The only thing we hope at this point is for this bigger capacity to translate to a noticeably longer battery life as well.
The message has been signed, bottled, and thrown into the water, so to speak. Or, in other words, the Galaxy S7 has been announced, and it is what it is – an across-the-board upgrade that doesn't attempt to wow us with anything specific, but rather with being an excellent all-around high-end package. There's no turning back now, but that's OK, because Samsung seems to be on the right track with the S7: the company has introduced meaningful improvements in a variety of important categories, including the design, the performance, and the camera.
The S7 takes the S6 experience to the next level, and we feel pretty confident that the resulting product will be good enough to withstand most of the competition throughout 2016. We expect neither Sony, nor HTC to dramatically threaten Samsung's rule in Android in the near future. The closest opponent here will remain LG, whose G5 shapes up to be enigmatic enough to provide reasonable alternative to the S7. However, its modular tricks are a bit too geeky and complicated, so it probably won't be able to snatch significant chunks of the Galaxy S7's mainstream following. And then, there's the iPhone 6s, which will most likely remain equal or better in a number of key areas, such as design, ease of use, and system performance.
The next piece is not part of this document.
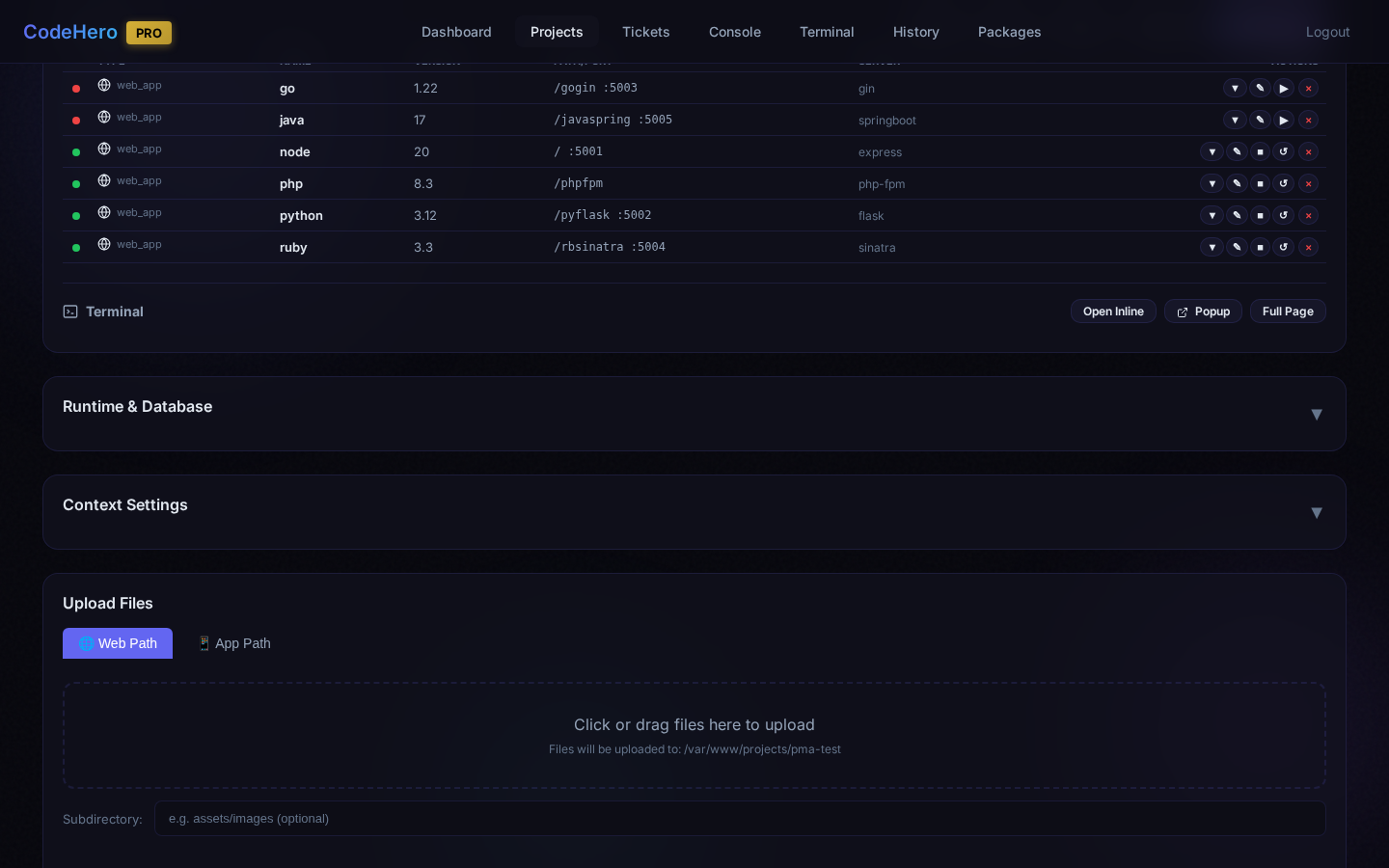Viewport: 1389px width, 868px height.
Task: Open the terminal inline
Action: (x=1113, y=312)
This will, of course, make life tough for the Galaxy S7, but as we said, we feel confident that the status quo is to remain largely unchanged throughout 2016.
Samsung has generously revealed the Galaxy S7's release date; that would be Match 11, however, the S7's price is yet to be officially announced. In the United States, it'll be the carriers who'll be announcing the exact pricing schemes, because those will naturally be intertwined with their own installment plans and contracts. However, we aren't expecting any surprises on that front; the Galaxy S7's price will be typical flagship one – installments of $20-something per month if you go with 2-year installment plan, plus the price of the cellular service and other fees on top of that.